The reason why I am asking this can be found below.


Suffix arrays are very efficient for fast string searching 
in big texts. I implemented a first nice version, which 
took 40 s to run on my P4, when applied to the bible (4.5 MB)

The core of the slow program is

(* compare two substrings of the SAME text 
   [compare x y] returns [0] if [x=y], a negative integer if
   [x<y], and a positive integer if [x>y] *)
let rec same_substr_compare str idx1 idx2 : int =
  let length = String.length str in
  (* shortest string is smaller *)
  if idx1 = length then -1 else
  if idx2 = length then 1 else 
  (* compare one char *)
  let res = compare str.[idx1] str.[idx2] in
  (* char was equal, recurse *)
  if res = 0 then same_substr_compare str (idx1+1) (idx2+1)
  (* char was different, finished *)
  else res ;;

(* create and sort index array for string *)
let create_index str : int array =
  let idx = Array.init (String.length str) (fun ii -> ii) in
  Array.stable_sort (same_substr_compare str) idx;
  idx ;;

However, a colleague implemented it using Java. His code 
only takes 15 s to run.

Thus, I had to further tune the code by replacing 'compare' 
with '-', inlining better and removing bound-checking 
on strings and arrays. The new version runs in 10 s. 

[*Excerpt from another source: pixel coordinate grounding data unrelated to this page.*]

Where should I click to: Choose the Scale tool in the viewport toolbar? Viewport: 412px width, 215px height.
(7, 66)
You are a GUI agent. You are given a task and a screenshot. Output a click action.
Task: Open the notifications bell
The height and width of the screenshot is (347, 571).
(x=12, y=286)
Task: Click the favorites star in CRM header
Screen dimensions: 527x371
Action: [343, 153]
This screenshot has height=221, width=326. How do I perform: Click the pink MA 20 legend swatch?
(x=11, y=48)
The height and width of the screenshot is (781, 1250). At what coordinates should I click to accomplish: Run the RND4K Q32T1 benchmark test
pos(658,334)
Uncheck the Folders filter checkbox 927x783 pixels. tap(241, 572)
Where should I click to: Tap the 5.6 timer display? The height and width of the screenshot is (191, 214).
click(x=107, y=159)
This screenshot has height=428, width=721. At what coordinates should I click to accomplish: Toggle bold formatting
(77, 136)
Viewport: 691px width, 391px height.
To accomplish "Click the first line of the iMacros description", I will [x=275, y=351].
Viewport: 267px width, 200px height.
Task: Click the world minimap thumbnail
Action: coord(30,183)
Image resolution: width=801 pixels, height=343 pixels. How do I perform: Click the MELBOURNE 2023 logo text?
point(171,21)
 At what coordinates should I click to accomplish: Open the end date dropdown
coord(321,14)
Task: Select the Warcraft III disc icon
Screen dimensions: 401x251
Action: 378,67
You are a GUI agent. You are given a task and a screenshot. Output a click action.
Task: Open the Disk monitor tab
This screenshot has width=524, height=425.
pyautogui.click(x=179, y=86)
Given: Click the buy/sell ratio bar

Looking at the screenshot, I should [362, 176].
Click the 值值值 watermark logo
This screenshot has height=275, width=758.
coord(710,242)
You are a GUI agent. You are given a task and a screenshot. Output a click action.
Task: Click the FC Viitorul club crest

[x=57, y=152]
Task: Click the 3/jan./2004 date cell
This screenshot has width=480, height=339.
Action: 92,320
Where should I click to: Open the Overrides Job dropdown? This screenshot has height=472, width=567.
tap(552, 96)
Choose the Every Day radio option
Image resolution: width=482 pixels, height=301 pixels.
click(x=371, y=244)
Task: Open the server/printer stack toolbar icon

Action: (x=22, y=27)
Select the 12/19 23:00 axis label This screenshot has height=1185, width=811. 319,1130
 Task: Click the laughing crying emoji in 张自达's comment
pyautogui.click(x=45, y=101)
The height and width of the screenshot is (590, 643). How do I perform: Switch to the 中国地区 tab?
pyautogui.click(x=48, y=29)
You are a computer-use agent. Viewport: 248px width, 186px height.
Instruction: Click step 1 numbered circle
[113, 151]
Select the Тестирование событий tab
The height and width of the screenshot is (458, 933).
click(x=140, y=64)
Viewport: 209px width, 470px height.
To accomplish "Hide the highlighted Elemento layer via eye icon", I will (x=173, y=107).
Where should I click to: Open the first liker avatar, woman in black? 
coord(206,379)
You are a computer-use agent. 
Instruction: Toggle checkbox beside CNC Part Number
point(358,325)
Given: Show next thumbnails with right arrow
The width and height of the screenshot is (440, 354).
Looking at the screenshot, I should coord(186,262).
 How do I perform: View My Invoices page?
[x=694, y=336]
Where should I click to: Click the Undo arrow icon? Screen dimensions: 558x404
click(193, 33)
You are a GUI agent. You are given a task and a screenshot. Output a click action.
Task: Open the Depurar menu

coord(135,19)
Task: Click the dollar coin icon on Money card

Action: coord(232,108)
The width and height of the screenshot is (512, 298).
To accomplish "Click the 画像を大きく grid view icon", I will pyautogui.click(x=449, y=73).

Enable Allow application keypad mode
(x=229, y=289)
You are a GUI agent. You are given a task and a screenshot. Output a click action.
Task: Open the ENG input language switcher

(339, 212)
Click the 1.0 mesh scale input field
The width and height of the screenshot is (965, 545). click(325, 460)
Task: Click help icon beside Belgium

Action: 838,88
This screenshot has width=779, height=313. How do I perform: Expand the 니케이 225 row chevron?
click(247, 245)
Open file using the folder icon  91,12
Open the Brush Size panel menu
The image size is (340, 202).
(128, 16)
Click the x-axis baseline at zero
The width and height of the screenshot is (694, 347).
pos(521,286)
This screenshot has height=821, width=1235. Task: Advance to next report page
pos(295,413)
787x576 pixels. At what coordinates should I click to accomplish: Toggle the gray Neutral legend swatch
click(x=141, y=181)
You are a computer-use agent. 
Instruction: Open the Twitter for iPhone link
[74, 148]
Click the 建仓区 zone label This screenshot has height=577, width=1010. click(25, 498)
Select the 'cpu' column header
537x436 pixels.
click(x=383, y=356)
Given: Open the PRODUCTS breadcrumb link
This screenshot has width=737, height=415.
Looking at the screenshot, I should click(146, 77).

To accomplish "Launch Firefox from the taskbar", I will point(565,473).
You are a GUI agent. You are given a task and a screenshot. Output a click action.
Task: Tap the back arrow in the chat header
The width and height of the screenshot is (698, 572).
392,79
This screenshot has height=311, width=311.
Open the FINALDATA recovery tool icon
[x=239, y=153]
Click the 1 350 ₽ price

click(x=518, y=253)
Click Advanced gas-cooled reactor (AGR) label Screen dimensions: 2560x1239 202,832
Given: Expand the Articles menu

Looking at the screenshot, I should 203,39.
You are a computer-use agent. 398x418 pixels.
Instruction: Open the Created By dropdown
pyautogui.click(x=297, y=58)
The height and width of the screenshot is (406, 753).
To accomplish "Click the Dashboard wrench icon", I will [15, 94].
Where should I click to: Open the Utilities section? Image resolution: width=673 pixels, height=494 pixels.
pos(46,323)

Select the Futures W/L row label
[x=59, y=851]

During this lesson I learned that
1. compare is incredible slow! By replacing

	let res = compare str.[idx1] str.[idx2] in

	let res = (-) (int_of_char str.[idx1]) (int_of_char str.[idx2]) in

the run-time of the complete program went down 
from 20 s to 10 s.

2. Tail-recursive comparation is faster than using a 
loop and exit (runtime down from 80s to 60s). See the file
other_compares.ml in the nice version for these other attempts, 
one example is

exception Result of int ;;
let substr_compare str idx1 idx2 : int =
  let res = compare str.[idx1] str.[idx2] in
  if res <> 0 then res 
  else try
    let length = String.length str in
    let max_size = if idx1 > idx2 then
      length - idx1 
    else length - idx2 in
    for offset = 1 to max_size - 1 do
      let res = compare str.[idx1+offset] str.[idx2+offset] in
      if res<>0 then raise (Result res);
  with Result res -> res ;;

3. Mergesort (=Array.stable_sort) is faster than 
heapsort (=Array.sort). (runtime down from 60s to 40s).
(I also tried quicksort (=Sort.array), but after 8 hours
it still hadn't finished.)

4. The rest is inline and removing bounds checking.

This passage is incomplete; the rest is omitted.